Puede que una de las mejores maneras de conseguir este efecto de pérdida de la noción del tiempo, de desvinculación con la realidad, sea escoger una narración en primera persona. Esta elección corre el riesgo de que se cuestione la veracidad de lo que cuenta el narrador, porque todo está contaminado por su visión distorsionada de la realidad (es algo que hace de un modo brillante Elisabeth Sanxay Holding en Nido de arañas). Sin embargo, Millar escoge una tercera persona para toda la novela, a pesar de que en esta segunda parte se disfraza de una falsa primera. El narrador se mete en la cabeza del personaje protagonista y en ocasiones escuchamos sus pensamientos y sentimos que es él mismo quien está contando la historia. Sin embargo, esa desvinculación con un narrador omnisciente consigue darle mayor credibilidad a lo que el personaje siente que está pasando a su alrededor.
Resulta complejo analizar todo esto sin desvelar quién es ese personaje y por qué ha terminado recluido tras esas puertas de hierro que le protegen del exterior, y al exterior de él.
El mundo de los sueños.
La novela da para un análisis pormenorizado de las herramientas que utiliza la autora para crear ambientes opresivos, pero entiendo que este no es el lugar para ello. Sin embargo, no me gustaría dejar pasar la oportunidad de citar este fragmento que cobra todo su significado cuando la trama se resuelve. Un escenario que conocemos por haber aparecido anteriormente se distorsiona a través de los sueños y se torna en orgánico a través de sus transformaciones:
Mientras se acercaba, las luces se apagaron poco a poco, como el reconocimiento de los ojos de un moribundo, y el porche hizo una mueca como una mandíbula roída por los gusanos. Cuando pasó al lado de una columna, la tocó con la mano y sintió cómo la cal se desconchaba. Dentro de la casa se olía, suspenso en el aire, a moho, como un sentimiento amenazante. Mientras se movía en aquella oscuridad terrenal, supo que había entrado en una tumba. Era terrible entrar en una tumba, pero necesitaba encontrar aquello que había ido a buscar. El libro de la vida, que era el libro de la muerte.
De repente, la casa se convirtió tan amigable y multiforme como una familia que germinara rápidamente como hongos. Mientras ascendía por las escaleras gibosas, las paredes la pinchaban con obscena expectación, los escalones gemían como el gorjeo malicioso de innumerables criaturas, las cortinas del rellano se hinchaban y se abrían como dedos para pellizcarle las nalgas y acariciarle los muslos. Sacó un cuchillo de la pechera y las cortó, y los dedos seccionados cayeron y se pusieron a bailar a sus pies como niños.»
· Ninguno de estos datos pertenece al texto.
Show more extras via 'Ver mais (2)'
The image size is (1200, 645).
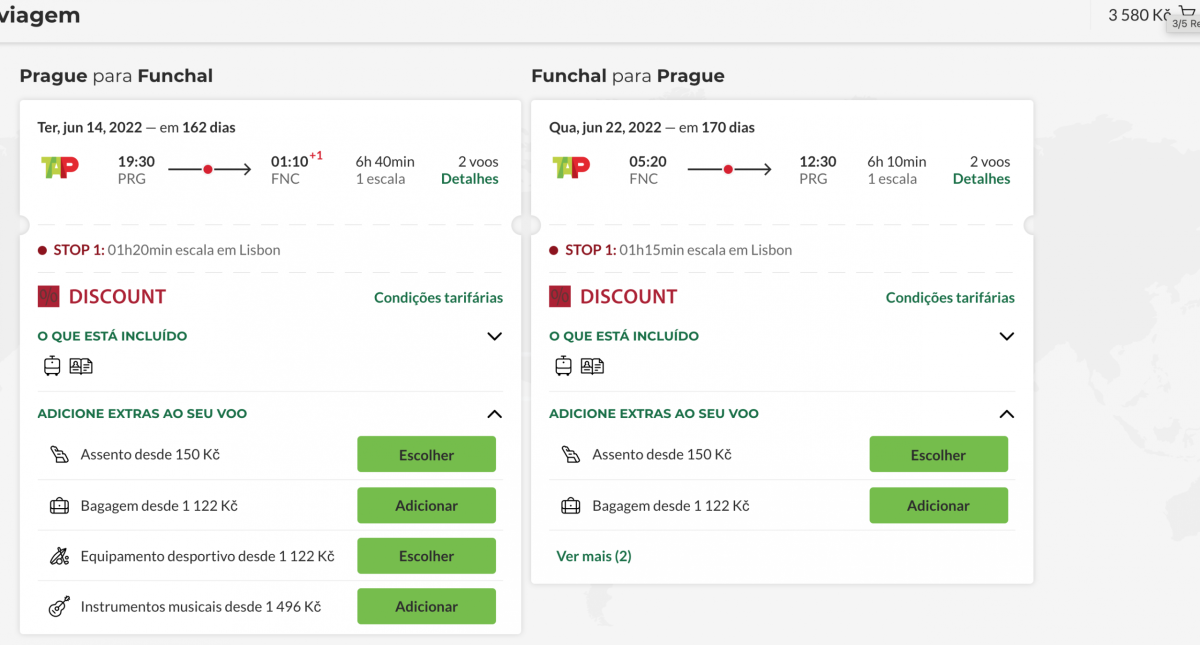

Las puertas de hierro, página 180.

Instituciones mentales en los años 40.
Puede que uno de los elementos que más me ha llamado la atención sea la descripción de una institución mental en una novela de 1945. No olvidemos que hasta fecha reciente este tipo de centros eran poco más que cárceles para enfermos mentales. Y el objetivo se centraba mucho más en la reclusión que en la recuperación de los enfermos. Quedaba todavía mucho camino por recorrer en el estudio de la psicología y la psiquiatría, y lo que se pretendía era librar a la sociedad de estos individuos. Por su propia seguridad, y sobre todo, la del resto de la sociedad.
El enfoque de Millar no está dulcificado. Podemos entrever a través de las descripciones del estado de ánimo de los internos que las horas pasan sin que apenas se den cuenta; tan pronto están junto a una enfermera, como que esta desaparece, lo que nos puede hacer sospechar que están muy medicados o sedados. Es cierto que no se nos muestra la cara más oscura de estas instituciones, porque el foco se pone en uno de los personajes más que en el entorno. Pero al lector atento no se le escaparán algunos detalles que pueden ponernos el vello de punta.
Como podéis ver, no estamos ante una trama criminal sin más. Las puertas de hierro tiene múltiples capas. Y su uso de la narrativa va mucho más allá de lo que muchos etiquetarían como «una simple novela negra». Es una lástima que una obra tan destacable tan solo pueda leerse tirando de bibliotecas y de librerías de viejo. Pero daremos gracias de tenerla traducida y al menos poder leerla en castellano.
Título: Las puertas de hierro (The Iron Gates) Autora: Margaret Millar. Traductor: Francisco Seguí. Editorial: Destino (1985) Año de publicación: 1945. ISBN: 9788423313938. Número de páginas: 263.